10. Биография, пласт третий: домашний арест

История с убийством Александра Волкова и последующими обвинениями на Петровке стала для Харитонова чем-то вроде личной версии «арзамасского ужаса». Пережитый болезненный опыт сказался на всем – будь то литературная форма новых текстов (ставшая более прозрачной, фрагментарной и диалогической), психологическое самочувствие Харитонова (пришедшее вдруг ощущение беззащитности перед лицом государства не оставит его до самой смерти) или общее впечатление, отныне производимое им на окружающих (Татьяна Щербина: «Он был высоким, худым, очень бледным, замкнутым, неконтактным человеком»; Филипп Берман: «Он был очень замкнутым человеком, очень молчаливым, закрытым внешне, действительно, как он и написал»[632]).

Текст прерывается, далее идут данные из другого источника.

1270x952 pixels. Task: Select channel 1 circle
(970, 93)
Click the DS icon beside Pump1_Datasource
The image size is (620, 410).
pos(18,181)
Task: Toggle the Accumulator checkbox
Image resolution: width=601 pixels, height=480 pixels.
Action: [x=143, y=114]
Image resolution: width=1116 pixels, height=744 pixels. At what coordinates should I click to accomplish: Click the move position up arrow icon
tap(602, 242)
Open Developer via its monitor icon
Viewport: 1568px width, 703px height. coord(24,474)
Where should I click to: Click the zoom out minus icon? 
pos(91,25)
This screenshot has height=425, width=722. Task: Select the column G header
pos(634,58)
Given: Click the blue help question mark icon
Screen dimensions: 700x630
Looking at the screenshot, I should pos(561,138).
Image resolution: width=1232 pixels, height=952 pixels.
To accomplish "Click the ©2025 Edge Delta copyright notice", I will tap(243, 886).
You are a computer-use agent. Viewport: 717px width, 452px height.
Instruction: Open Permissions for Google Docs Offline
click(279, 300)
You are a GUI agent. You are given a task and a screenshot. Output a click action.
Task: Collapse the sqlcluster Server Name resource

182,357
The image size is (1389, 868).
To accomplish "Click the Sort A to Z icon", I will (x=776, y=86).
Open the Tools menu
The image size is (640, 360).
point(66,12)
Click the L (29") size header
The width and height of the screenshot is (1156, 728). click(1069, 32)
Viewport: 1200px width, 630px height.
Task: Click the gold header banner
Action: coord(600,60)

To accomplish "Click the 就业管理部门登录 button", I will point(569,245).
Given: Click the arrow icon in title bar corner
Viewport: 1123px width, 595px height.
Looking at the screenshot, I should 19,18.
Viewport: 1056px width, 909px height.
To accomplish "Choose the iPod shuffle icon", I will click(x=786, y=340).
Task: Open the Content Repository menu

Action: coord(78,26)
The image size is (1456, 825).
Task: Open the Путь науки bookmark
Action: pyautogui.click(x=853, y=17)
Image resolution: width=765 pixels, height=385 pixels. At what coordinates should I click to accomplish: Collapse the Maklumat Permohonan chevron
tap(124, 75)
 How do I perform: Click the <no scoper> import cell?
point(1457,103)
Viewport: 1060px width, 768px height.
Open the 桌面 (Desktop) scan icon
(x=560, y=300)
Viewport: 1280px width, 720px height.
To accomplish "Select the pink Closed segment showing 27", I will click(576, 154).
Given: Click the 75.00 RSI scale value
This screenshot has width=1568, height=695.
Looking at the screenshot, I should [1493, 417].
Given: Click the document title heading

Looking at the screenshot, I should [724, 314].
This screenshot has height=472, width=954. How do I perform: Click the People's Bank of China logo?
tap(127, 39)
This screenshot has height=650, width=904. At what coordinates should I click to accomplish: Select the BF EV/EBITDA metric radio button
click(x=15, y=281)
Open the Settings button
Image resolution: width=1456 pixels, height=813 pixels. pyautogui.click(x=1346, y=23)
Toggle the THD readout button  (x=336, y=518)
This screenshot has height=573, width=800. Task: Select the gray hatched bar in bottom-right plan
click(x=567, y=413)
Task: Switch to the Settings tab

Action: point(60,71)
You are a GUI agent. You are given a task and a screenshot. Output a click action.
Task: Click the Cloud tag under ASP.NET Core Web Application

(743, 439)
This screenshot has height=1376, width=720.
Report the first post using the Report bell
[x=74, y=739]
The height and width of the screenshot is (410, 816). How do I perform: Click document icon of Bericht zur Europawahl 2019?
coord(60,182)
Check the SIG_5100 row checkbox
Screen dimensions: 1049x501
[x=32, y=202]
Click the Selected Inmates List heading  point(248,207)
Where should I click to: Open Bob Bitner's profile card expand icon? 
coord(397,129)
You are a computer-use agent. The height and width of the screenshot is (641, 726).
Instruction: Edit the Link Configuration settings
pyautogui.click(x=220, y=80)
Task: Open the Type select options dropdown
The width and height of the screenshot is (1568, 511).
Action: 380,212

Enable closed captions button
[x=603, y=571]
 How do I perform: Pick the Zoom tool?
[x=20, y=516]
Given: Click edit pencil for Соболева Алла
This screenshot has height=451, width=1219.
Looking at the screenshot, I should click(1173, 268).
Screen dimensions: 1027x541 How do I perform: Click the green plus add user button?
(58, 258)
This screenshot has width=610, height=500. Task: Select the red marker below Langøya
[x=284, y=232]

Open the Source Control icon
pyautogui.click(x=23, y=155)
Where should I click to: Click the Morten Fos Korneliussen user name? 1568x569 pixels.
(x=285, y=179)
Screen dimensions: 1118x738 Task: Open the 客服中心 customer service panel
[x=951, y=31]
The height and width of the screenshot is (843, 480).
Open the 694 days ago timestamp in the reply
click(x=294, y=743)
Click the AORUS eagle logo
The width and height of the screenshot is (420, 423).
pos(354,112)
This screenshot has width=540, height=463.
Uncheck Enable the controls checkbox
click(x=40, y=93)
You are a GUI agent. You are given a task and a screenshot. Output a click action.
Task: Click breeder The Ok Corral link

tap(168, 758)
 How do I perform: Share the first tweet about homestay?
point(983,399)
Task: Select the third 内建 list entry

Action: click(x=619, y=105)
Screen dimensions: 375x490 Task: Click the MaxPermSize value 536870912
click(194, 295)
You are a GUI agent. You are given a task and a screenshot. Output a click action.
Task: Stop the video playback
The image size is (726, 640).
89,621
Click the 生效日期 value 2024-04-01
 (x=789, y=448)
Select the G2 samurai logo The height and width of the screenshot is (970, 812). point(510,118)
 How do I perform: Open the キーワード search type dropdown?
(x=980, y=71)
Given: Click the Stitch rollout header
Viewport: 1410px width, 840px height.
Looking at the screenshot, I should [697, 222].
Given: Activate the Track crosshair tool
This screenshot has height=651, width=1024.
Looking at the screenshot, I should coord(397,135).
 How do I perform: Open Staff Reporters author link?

Этот «замкнутый, молчаливый, закрытый внешне» человек разительно отличается от веселого и общительного денди, каким был Харитонов в 1960-е. Жизненные обстоятельства переплетаются здесь с литературными установками – идея писательства как «домашнего ареста» ведет к тому, что Харитонов все больше интересуется образами отшельников, аскетов и монахов: «А уединенный художник о, там схима и вериги он тоже любит разговаривать и болтает и болтает двух слов за все время не скажет. И в этом его Божий или похожий на Божий смысл похожий на смысл жизни трудящегося на молитвенном поприще» (264). Явный интерес к религиозной тематике окрашивает все тексты «великого пятичастия» и так же отчасти связан с делом Волкова. «Слезы об убитом и задушенном» недаром начинаются с рассуждений о грехе: «Итак. Вера спасение покаяние откровение; грех. ГРЕХА нет» (220). В данном отрывке «грех» – это убийство Волкова, в котором несправедливо обвинен Харитонов, пошедший на Петровку, 38, как раз для того, чтобы «по-христиански» похоронить своего друга. Однако примечательная особенность писателя Харитонова состоит в том, что любые экзистенциальные проблемы трактуются им как возможный стилистический ресурс. А потому и понятие «греха» довольно быстро переводится в сугубо литературную плоскость: «Жизненного греха за мной нет, потому что все что там в жизни это так, а на самом деле то, что в художестве. <…> И вот я, например, сложил слова и принес их всем. То есть, Богу? И вот когда эти слова вышли, я спасаюсь, а когда не выходят это не грех, они ещё выйдут. Есть только все время страх греха, что не выйдет» (220–221). Увлечение Харитонова переводом дискурса религии в дискурс литературы («СПАСЕНИЕ в том, что составляю эти стихи, оно же и ОТКРОВЕНИЕ» [221]; «но в чем я исповедуюсь, открываюсь в своем, чтобы это стало общим; потому что действие-то идет в языке, а язык общее (Божье)» [221]) вполне закономерным образом приводит к тому, что главной фигурой всей мировой словесности становится для него евангелист Иоанн.